Early one winter morning in 2015, police received a report of a drunk driver. The caller provided the vehicle’s license-plate number. When dispatch ran the plate, the database reported the vehicle as stolen. The suspect’s name also came back: Brandon Scott Powell. Powell was allegedly “armed and dangerous.”
Responding to this information, the Licking County Sheriff’s Office sent three deputies after the suspected drunk driver. Using the caller’s frequent updates on the vehicle’s location, the deputies tracked it down in just a few minutes. They found it stopped on a dirt road with the driver standing outside.

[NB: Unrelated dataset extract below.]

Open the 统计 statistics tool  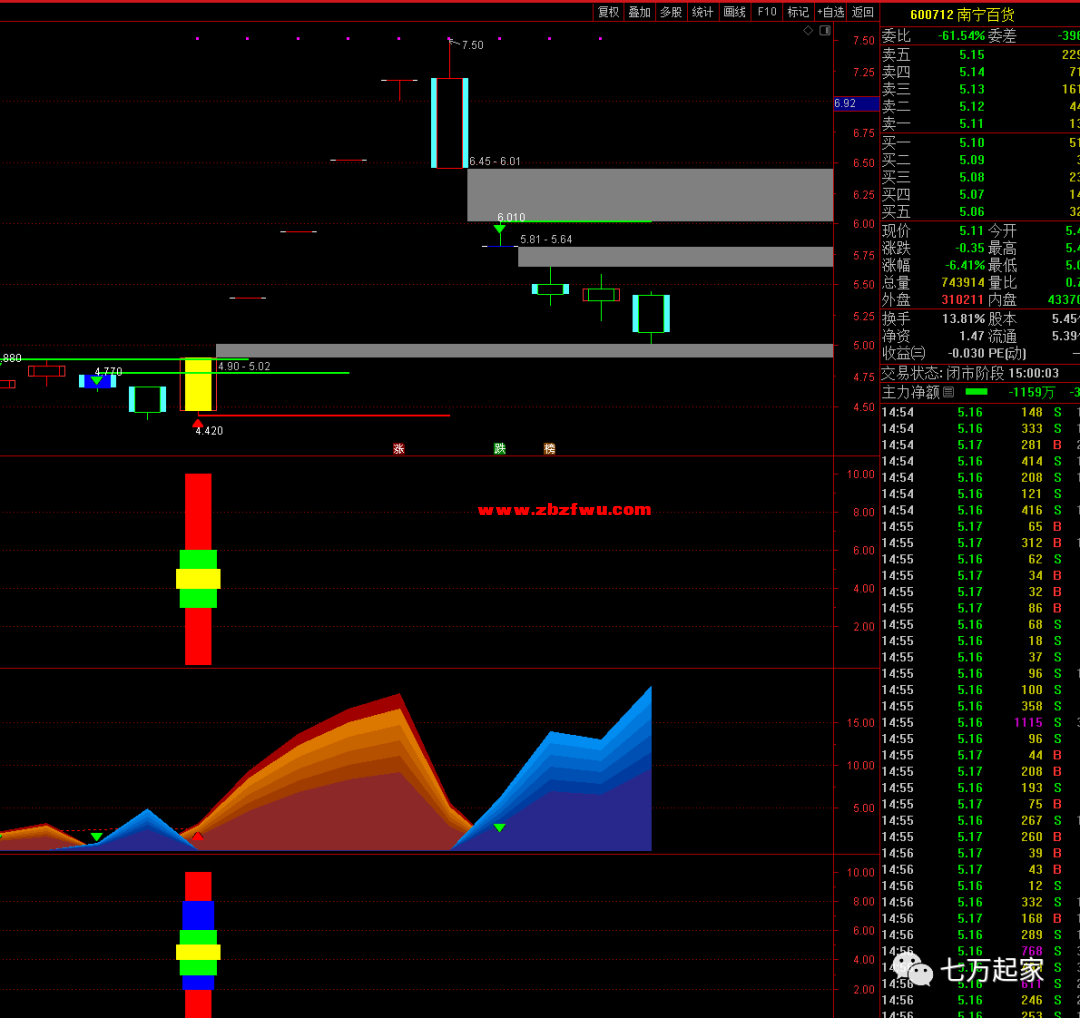(703, 12)
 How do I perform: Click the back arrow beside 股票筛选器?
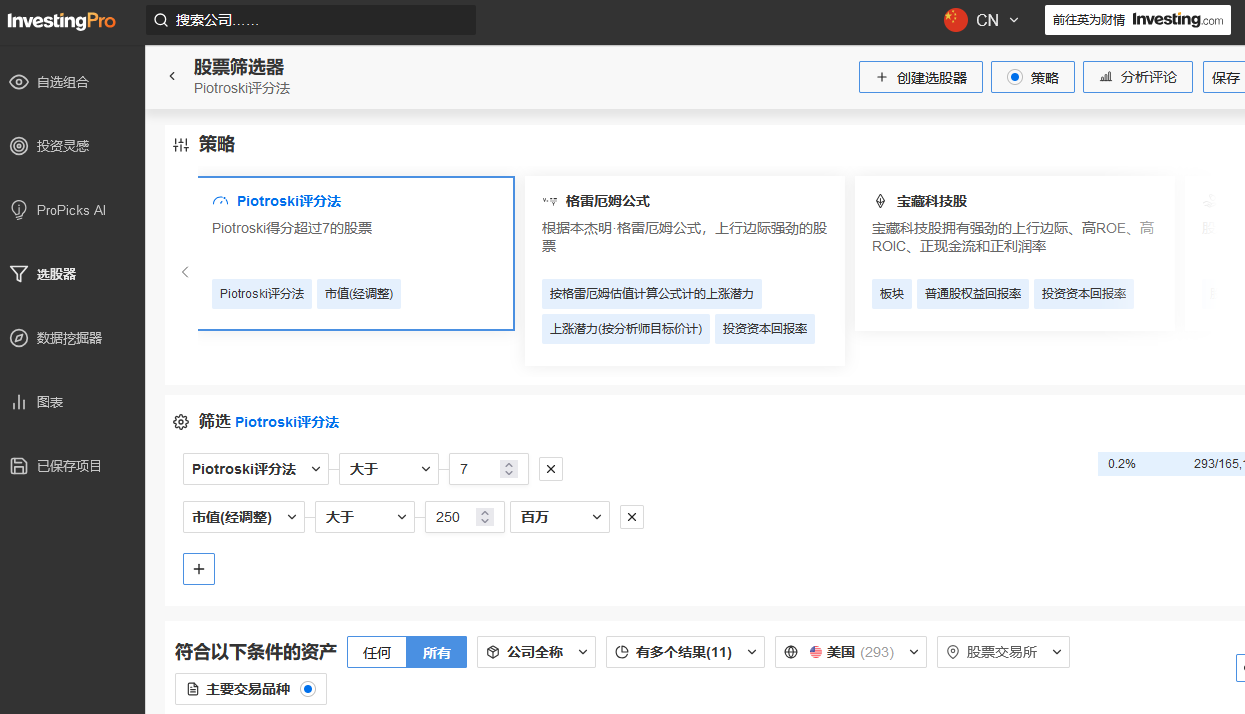[172, 77]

The deputies told the driver to get on the ground. He promptly responded by dropping to his knees and putting his hands in the air. As the deputies got out of their cruisers and approached, Deputy Stetson instructed the driver to lie down on the ground. The driver yelled back that he would not comply and asked what he had done wrong. Stetson and the driver repeated the conversation—nine times in total. Each time, the driver became more belligerent. And, at one point, while officers were approaching, the driver reached toward his open truck door but returned his hands to the air after Stetson told him to do so. The driver refused every command to lie on the ground despite three warnings that they would tase him if he did not obey.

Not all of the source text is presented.